The woman remained stable until she presented again at 31+4 weeks with lower abdominal pain and recurrent slight vaginal bleeding. It was found that her cervix was dilating and that the baby's presentation was breech. An emergency caesarean section was thus performed under spinal anaesthetic. She made a good postoperative recovery and was discharged after 5 days.

The baby boy was born with Apgar scores of 61 and 105 minutes and weighed 1830 g (50th percentile). He required some initial resuscitation but was transferred to our special care baby unit with spontaneous respiratory effort in facial oxygen. His white cell count and C-reactive protein level were within the normal range (6.3 and <5, respectively) while his blood cultures were negative at birth. The baby was treated with oral nystatin, intravenous benzyl penicillin and gentamicin. Isolation and barrier nursing was also advised.

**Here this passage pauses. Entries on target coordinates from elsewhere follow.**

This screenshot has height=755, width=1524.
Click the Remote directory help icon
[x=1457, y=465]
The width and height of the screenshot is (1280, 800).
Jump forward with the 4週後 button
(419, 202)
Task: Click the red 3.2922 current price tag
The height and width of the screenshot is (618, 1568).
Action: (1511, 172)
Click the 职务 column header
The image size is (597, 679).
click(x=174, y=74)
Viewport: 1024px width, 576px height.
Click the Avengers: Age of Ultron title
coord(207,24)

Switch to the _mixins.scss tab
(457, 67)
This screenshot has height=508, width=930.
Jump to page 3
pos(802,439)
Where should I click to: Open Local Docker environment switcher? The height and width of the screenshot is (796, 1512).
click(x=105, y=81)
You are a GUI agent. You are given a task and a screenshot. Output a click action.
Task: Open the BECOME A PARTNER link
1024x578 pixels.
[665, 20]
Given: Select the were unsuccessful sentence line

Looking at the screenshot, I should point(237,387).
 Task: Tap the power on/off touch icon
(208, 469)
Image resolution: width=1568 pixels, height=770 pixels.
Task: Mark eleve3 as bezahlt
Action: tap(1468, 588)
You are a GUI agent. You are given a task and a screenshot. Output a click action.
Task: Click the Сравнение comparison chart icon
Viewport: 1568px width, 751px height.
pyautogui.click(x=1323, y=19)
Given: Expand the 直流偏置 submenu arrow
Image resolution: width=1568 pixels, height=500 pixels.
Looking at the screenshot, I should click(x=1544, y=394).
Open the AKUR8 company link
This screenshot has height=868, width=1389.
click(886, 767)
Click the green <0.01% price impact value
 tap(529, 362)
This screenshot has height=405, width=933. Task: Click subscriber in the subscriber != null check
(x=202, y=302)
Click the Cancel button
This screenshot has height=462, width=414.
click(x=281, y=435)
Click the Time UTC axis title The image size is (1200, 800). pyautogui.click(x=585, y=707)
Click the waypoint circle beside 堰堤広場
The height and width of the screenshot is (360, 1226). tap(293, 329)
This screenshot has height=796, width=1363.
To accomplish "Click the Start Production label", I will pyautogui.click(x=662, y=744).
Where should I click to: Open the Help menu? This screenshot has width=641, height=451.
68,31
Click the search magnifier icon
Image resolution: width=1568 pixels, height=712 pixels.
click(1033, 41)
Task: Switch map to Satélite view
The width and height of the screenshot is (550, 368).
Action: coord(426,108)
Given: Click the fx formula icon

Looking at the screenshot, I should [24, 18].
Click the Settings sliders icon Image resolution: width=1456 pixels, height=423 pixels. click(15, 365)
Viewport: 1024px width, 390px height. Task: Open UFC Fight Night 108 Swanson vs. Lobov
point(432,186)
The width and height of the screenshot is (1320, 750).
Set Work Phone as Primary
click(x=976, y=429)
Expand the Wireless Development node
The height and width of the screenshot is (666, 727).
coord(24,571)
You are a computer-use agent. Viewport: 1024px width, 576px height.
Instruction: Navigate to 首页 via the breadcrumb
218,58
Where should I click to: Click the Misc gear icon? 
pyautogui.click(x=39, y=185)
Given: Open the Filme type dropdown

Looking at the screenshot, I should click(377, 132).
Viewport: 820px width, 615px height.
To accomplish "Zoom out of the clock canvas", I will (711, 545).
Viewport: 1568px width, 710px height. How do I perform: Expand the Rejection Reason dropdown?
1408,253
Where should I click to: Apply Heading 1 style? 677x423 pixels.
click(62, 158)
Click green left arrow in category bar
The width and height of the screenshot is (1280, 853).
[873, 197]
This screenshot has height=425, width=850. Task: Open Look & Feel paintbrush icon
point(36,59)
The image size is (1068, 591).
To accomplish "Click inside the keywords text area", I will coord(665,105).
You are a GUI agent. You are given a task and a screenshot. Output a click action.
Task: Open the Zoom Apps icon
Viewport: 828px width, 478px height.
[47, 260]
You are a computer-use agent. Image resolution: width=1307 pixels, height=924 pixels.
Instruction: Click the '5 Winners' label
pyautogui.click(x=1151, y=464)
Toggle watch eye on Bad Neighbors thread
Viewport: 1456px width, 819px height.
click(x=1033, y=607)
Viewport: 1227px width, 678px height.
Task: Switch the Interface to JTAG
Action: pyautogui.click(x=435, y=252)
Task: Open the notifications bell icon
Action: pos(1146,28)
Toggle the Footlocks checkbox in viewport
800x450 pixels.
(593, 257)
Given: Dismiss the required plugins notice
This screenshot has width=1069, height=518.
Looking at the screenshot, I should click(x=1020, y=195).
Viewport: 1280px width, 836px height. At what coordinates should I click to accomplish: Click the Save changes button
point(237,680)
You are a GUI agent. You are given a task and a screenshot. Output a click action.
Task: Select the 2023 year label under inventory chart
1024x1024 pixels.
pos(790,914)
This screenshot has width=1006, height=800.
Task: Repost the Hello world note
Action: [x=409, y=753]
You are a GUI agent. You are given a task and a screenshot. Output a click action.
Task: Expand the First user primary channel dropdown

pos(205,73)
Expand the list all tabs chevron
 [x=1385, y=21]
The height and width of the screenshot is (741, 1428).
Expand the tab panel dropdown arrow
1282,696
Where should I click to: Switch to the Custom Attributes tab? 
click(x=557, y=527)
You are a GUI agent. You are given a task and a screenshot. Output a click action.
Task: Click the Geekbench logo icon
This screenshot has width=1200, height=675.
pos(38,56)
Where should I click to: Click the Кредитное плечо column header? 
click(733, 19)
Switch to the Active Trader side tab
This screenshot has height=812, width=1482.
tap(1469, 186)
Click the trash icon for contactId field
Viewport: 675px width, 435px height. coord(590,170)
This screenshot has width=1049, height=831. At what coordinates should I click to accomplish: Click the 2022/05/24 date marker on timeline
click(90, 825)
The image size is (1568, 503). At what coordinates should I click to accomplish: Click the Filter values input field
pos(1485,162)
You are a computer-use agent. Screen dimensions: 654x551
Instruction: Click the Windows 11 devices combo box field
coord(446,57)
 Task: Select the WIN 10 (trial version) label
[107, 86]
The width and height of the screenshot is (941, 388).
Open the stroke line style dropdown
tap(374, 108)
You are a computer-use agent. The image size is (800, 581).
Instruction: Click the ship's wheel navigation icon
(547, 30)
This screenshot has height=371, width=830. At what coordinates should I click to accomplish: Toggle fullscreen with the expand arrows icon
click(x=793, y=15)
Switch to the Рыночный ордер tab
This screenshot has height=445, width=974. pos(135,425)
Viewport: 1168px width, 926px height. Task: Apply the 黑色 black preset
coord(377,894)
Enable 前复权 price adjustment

X-linked SCID (consistent with the mother's carrier type) was confirmed by genetics testing during the neonatal period. He received intravenous therapy of 1 g immunoglobulin on Day 3 and was transferred to a specialist paediatric centre on Day 6. The baby underwent an unconditioned CD34-selected mismatched family donor bone marrow transplant (from his father) on Day 46. He continued to receive monthly 2 g intravenous immunoglobulin and regular outpatient specialist paediatric immunology reviews. As of this writing, the baby is thriving and still breastfeeding at 1 year of life. He is also showing a good response to his treatment.

Discussion

Fetuses affected by SCID have significantly lower levels of IgM and IgA at birth compared to gestationally age-matched immunocompetent babies. It is thus likely that SCID affected babies will be unable to mount any IgA and IgG immune response in utero in response to ascending infection as a result of SROM. As immunocompetent premature babies produce such a poor response in utero, the question is whether SCID affected babies in a condition of preterm SROM have a higher risk of in utero infection than those who do not have SCID.

Conclusion

This baby was born in good condition and is currently thriving and living a normal life. This unusual case of adverse prognostic factors, including an underlying genetic condition, prelabour preterm SROM and maternal protein C deficiency, demonstrates that the outcome for babies with this condition is not necessarily hopeless.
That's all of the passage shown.